RFE/RL, 10 March 2021: A 34-year-old Moscow resident has been handed a suspended sentence for attacking a police officer during January 23 rallies in support of opposition politician Aleksei Navalny. The Presnensky district court on March 10 said Aleksandr Muchayev pleaded guilty and was handed a suspended one-year prison sentence. No details of the case were revealed. Earlier reports said that Muchayev was driving a car with Maria Alyokhina, a member of the Pussy Riot protest group, and opposition municipal lawmaker Lyusya Shtein inside. When police tried to detain the two women, Muchayev drove the car into making contact with a police officer.

RFE/RL, 10 March 2021: Moscow’s top police official has rejected accusations that law enforcement used inappropriate force against supporters at rallies for jailed opposition politician Aleksei Navalny in January and February. Speaking at a Moscow City council session on March 10, Oleg Baranov, the deputy chief of the Interior Ministry’s main directorate in the Russian capital, said that “Moscow police acted in accordance with the current law.” On January 23 and January 31, tens of thousands of supporters of Navalny held mass protests across Russia, protesting the jailing of the outspoken Kremlin critic. Police violently dispersed the protests.
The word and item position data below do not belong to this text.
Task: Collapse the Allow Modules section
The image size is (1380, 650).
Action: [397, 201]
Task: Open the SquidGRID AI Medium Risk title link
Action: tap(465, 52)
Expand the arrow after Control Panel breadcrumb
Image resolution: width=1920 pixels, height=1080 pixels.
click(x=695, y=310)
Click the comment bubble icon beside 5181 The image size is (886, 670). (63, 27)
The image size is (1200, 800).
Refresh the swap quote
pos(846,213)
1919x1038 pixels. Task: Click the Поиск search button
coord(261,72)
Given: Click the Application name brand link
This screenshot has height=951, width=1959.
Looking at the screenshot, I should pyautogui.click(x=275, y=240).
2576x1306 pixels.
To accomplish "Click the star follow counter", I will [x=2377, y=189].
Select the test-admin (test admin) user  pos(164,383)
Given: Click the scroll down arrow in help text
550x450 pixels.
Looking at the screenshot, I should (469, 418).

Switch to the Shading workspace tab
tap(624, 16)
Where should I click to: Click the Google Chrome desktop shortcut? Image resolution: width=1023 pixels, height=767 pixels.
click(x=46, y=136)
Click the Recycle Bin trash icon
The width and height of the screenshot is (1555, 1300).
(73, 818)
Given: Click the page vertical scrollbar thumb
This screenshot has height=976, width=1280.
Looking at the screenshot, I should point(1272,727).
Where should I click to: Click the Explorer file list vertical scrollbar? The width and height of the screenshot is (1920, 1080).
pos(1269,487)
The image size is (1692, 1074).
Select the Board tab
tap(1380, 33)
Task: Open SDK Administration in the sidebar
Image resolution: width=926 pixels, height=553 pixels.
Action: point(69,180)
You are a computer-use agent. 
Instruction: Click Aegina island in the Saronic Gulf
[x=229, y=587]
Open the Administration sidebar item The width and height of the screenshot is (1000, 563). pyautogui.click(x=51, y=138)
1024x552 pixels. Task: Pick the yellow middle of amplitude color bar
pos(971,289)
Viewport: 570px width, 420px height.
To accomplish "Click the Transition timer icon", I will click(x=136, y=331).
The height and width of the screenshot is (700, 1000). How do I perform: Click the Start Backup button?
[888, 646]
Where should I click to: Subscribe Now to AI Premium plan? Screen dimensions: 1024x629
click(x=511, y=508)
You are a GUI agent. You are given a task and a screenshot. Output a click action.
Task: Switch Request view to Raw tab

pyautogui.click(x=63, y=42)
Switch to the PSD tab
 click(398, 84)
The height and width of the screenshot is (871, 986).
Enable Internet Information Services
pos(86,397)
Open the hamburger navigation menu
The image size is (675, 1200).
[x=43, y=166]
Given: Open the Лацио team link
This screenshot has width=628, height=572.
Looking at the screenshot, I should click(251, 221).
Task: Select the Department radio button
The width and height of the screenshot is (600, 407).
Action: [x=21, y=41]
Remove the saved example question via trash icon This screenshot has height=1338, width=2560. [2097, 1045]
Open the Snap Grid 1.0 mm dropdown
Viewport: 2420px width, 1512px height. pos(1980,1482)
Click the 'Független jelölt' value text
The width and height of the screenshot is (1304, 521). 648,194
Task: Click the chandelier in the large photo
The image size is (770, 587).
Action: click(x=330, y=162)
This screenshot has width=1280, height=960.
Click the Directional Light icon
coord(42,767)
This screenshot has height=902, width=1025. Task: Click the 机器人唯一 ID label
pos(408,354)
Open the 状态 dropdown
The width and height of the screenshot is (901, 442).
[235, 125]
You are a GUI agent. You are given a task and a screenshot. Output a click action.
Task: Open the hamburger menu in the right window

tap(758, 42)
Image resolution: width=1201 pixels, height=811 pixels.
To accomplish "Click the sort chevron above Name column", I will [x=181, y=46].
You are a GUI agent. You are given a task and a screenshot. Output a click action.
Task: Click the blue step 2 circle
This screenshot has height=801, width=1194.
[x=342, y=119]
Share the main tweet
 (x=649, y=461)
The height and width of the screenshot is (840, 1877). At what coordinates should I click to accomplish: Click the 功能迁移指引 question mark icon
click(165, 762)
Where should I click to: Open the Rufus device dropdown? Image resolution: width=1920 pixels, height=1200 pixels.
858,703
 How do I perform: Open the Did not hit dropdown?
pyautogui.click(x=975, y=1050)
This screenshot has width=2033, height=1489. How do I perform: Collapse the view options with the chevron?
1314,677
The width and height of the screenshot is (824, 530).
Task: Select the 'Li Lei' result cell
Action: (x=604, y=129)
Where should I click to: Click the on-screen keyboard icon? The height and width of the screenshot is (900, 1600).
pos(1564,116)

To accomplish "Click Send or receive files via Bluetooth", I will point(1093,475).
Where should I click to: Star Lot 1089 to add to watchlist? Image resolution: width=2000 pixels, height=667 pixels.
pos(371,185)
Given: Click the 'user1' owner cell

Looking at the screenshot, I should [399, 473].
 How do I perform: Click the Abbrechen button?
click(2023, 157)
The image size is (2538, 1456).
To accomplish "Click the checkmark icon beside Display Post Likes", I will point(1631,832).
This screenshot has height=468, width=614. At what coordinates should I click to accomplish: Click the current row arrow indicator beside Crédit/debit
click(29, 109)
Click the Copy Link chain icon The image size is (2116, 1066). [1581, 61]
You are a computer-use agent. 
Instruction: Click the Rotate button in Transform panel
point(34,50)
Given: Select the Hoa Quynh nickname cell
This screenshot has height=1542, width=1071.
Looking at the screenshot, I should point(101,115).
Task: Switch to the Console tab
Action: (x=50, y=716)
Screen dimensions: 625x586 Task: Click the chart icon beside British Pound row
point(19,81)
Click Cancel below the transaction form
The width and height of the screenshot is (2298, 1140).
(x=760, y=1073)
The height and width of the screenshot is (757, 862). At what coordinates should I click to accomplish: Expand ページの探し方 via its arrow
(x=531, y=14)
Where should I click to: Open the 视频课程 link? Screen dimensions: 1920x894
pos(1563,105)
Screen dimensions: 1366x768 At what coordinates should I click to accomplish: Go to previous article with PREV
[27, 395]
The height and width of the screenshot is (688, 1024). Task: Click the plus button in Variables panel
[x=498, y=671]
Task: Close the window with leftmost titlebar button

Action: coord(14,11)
The Moscow Times, 10 March 2021: Russia’s National Guard will train journalism students to safely cover mass protests, a senior lawmaker said Wednesday. The lessons will be organized after the detentions of and use of force against dozens of journalists at mass nationwide rallies in support of jailed Kremlin critic Alexei Navalny earlier this year. Moscow’s police chief earlier Wednesday defended his subordinates as acting legally “against offenders who committed crimes at unauthorized rallies.”